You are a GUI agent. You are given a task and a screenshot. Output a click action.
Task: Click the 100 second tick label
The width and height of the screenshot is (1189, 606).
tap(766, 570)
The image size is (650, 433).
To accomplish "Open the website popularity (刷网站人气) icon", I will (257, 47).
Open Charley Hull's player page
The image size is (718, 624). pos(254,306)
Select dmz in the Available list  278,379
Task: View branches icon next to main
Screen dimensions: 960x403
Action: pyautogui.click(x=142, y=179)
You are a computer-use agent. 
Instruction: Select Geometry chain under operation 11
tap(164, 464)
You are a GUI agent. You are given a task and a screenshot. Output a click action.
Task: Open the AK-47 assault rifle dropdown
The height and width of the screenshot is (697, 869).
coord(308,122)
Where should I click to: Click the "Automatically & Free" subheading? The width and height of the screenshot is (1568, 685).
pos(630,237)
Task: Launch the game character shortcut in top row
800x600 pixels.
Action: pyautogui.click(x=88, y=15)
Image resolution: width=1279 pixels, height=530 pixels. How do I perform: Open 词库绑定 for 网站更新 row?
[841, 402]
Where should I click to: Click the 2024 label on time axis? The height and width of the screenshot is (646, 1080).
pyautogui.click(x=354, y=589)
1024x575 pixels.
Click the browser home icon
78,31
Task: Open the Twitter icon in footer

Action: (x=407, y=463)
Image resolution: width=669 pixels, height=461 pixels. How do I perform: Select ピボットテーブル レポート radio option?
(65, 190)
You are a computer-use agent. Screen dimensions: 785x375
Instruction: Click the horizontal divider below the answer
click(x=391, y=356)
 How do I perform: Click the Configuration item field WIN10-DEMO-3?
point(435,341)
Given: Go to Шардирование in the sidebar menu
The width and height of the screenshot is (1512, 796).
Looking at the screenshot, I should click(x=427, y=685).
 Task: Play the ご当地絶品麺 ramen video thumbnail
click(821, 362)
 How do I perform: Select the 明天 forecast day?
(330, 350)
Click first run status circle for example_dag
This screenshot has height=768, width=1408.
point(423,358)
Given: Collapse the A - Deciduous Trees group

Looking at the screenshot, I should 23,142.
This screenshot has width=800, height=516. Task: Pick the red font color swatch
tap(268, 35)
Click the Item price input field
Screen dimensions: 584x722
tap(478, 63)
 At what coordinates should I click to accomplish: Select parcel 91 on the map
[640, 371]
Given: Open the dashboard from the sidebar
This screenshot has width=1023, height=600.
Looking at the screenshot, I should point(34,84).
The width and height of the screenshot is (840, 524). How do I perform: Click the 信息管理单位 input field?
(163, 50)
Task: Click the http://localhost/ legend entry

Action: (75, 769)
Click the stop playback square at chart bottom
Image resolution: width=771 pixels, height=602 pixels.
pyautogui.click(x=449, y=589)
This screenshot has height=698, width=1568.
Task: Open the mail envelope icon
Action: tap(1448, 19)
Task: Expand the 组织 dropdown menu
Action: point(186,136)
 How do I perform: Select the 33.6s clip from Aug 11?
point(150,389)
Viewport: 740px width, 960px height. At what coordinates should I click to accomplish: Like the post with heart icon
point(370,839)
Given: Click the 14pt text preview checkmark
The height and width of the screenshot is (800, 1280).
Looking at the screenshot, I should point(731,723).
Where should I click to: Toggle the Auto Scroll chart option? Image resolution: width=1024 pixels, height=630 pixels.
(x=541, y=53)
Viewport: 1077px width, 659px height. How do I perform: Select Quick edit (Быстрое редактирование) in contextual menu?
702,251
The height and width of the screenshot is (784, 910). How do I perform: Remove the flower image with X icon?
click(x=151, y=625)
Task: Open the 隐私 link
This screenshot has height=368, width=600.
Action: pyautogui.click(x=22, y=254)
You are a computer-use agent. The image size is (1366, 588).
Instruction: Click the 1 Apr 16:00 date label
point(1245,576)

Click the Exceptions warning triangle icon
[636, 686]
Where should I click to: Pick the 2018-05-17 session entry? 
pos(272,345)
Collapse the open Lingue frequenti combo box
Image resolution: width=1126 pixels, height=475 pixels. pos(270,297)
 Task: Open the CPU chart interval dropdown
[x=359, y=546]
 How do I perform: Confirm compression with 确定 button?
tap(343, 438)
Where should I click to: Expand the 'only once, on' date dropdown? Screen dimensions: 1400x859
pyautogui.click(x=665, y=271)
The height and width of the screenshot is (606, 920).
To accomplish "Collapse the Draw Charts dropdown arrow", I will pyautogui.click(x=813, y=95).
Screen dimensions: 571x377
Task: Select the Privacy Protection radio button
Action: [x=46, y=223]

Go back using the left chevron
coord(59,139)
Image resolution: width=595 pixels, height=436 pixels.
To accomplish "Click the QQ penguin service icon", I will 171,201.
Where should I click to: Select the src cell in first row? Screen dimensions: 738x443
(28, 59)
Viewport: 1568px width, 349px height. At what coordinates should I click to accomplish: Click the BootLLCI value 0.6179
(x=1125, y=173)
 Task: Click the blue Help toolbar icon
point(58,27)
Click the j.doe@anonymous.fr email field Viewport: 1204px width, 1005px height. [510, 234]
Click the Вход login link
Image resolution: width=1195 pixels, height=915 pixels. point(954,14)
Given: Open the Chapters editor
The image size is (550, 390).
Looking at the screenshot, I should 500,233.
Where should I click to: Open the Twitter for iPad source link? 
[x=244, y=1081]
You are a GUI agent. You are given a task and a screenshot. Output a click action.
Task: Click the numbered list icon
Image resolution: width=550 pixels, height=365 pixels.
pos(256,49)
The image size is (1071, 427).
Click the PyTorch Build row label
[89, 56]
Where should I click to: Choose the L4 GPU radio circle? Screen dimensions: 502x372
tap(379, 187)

Work request ::
Extract every entry above as it appears.

Completed task ::
You are a GUI agent. You are given a task and a screenshot. Output a click action.
Task: Click the 100 second tick label
The width and height of the screenshot is (1189, 606).
tap(766, 570)
The image size is (650, 433).
To accomplish "Open the website popularity (刷网站人气) icon", I will (257, 47).
Open Charley Hull's player page
The image size is (718, 624). pos(254,306)
Select dmz in the Available list  278,379
Task: View branches icon next to main
Screen dimensions: 960x403
Action: pyautogui.click(x=142, y=179)
You are a computer-use agent. 
Instruction: Select Geometry chain under operation 11
tap(164, 464)
You are a GUI agent. You are given a task and a screenshot. Output a click action.
Task: Open the AK-47 assault rifle dropdown
The height and width of the screenshot is (697, 869).
coord(308,122)
Where should I click to: Click the "Automatically & Free" subheading? The width and height of the screenshot is (1568, 685).
pos(630,237)
Task: Launch the game character shortcut in top row
800x600 pixels.
Action: pyautogui.click(x=88, y=15)
Image resolution: width=1279 pixels, height=530 pixels. How do I perform: Open 词库绑定 for 网站更新 row?
[841, 402]
Where should I click to: Click the 2024 label on time axis? The height and width of the screenshot is (646, 1080).
pyautogui.click(x=354, y=589)
1024x575 pixels.
Click the browser home icon
78,31
Task: Open the Twitter icon in footer

Action: (x=407, y=463)
Image resolution: width=669 pixels, height=461 pixels. How do I perform: Select ピボットテーブル レポート radio option?
(65, 190)
You are a computer-use agent. Screen dimensions: 785x375
Instruction: Click the horizontal divider below the answer
click(x=391, y=356)
 How do I perform: Click the Configuration item field WIN10-DEMO-3?
point(435,341)
Given: Go to Шардирование in the sidebar menu
The width and height of the screenshot is (1512, 796).
Looking at the screenshot, I should click(x=427, y=685).
 Task: Play the ご当地絶品麺 ramen video thumbnail
click(821, 362)
 How do I perform: Select the 明天 forecast day?
(330, 350)
Click first run status circle for example_dag
This screenshot has height=768, width=1408.
point(423,358)
Given: Collapse the A - Deciduous Trees group

Looking at the screenshot, I should 23,142.
This screenshot has width=800, height=516. Task: Pick the red font color swatch
tap(268, 35)
Click the Item price input field
Screen dimensions: 584x722
tap(478, 63)
 At what coordinates should I click to accomplish: Select parcel 91 on the map
[640, 371]
Given: Open the dashboard from the sidebar
This screenshot has width=1023, height=600.
Looking at the screenshot, I should point(34,84).
The width and height of the screenshot is (840, 524). How do I perform: Click the 信息管理单位 input field?
(163, 50)
Task: Click the http://localhost/ legend entry

Action: (75, 769)
Click the stop playback square at chart bottom
Image resolution: width=771 pixels, height=602 pixels.
pyautogui.click(x=449, y=589)
This screenshot has height=698, width=1568.
Task: Open the mail envelope icon
Action: tap(1448, 19)
Task: Expand the 组织 dropdown menu
Action: point(186,136)
 How do I perform: Select the 33.6s clip from Aug 11?
point(150,389)
Viewport: 740px width, 960px height. At what coordinates should I click to accomplish: Like the post with heart icon
point(370,839)
Given: Click the 14pt text preview checkmark
The height and width of the screenshot is (800, 1280).
Looking at the screenshot, I should point(731,723).
Where should I click to: Toggle the Auto Scroll chart option? Image resolution: width=1024 pixels, height=630 pixels.
(x=541, y=53)
Viewport: 1077px width, 659px height. How do I perform: Select Quick edit (Быстрое редактирование) in contextual menu?
702,251
The height and width of the screenshot is (784, 910). How do I perform: Remove the flower image with X icon?
click(x=151, y=625)
Task: Open the 隐私 link
This screenshot has height=368, width=600.
Action: pyautogui.click(x=22, y=254)
You are a computer-use agent. The image size is (1366, 588).
Instruction: Click the 1 Apr 16:00 date label
point(1245,576)

Click the Exceptions warning triangle icon
[636, 686]
Where should I click to: Pick the 2018-05-17 session entry? 
pos(272,345)
Collapse the open Lingue frequenti combo box
Image resolution: width=1126 pixels, height=475 pixels. pos(270,297)
 Task: Open the CPU chart interval dropdown
[x=359, y=546]
 How do I perform: Confirm compression with 确定 button?
tap(343, 438)
Where should I click to: Expand the 'only once, on' date dropdown? Screen dimensions: 1400x859
pyautogui.click(x=665, y=271)
The height and width of the screenshot is (606, 920).
To accomplish "Collapse the Draw Charts dropdown arrow", I will pyautogui.click(x=813, y=95).
Screen dimensions: 571x377
Task: Select the Privacy Protection radio button
Action: [x=46, y=223]

Go back using the left chevron
coord(59,139)
Image resolution: width=595 pixels, height=436 pixels.
To accomplish "Click the QQ penguin service icon", I will 171,201.
Where should I click to: Select the src cell in first row? Screen dimensions: 738x443
(28, 59)
Viewport: 1568px width, 349px height. At what coordinates should I click to accomplish: Click the BootLLCI value 0.6179
(x=1125, y=173)
 Task: Click the blue Help toolbar icon
point(58,27)
Click the j.doe@anonymous.fr email field Viewport: 1204px width, 1005px height. [510, 234]
Click the Вход login link
Image resolution: width=1195 pixels, height=915 pixels. point(954,14)
Given: Open the Chapters editor
The image size is (550, 390).
Looking at the screenshot, I should 500,233.
Where should I click to: Open the Twitter for iPad source link? 
[x=244, y=1081]
You are a GUI agent. You are given a task and a screenshot. Output a click action.
Task: Click the numbered list icon
Image resolution: width=550 pixels, height=365 pixels.
pos(256,49)
The image size is (1071, 427).
Click the PyTorch Build row label
[89, 56]
Where should I click to: Choose the L4 GPU radio circle? Screen dimensions: 502x372
tap(379, 187)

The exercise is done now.